**Directions**:
Report each line of the data below in which "will" appears.

### Given data ###

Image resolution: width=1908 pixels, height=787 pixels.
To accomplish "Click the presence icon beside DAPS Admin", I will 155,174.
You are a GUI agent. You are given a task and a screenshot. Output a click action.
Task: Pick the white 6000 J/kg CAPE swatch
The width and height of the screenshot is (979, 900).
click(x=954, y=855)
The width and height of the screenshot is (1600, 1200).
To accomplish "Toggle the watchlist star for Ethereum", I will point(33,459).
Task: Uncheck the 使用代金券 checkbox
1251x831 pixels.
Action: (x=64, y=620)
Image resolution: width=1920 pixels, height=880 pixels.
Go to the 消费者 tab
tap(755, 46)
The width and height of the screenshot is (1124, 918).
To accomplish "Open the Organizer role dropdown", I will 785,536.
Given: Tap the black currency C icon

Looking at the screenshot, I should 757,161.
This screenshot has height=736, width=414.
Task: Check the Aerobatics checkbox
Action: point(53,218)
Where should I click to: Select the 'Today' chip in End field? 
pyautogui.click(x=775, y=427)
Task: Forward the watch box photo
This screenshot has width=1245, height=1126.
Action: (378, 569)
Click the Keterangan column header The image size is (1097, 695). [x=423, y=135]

###

**Written answer**:
To accomplish "Click the presence icon beside DAPS Admin", I will 155,174.
To accomplish "Toggle the watchlist star for Ethereum", I will point(33,459).
To accomplish "Open the Organizer role dropdown", I will 785,536.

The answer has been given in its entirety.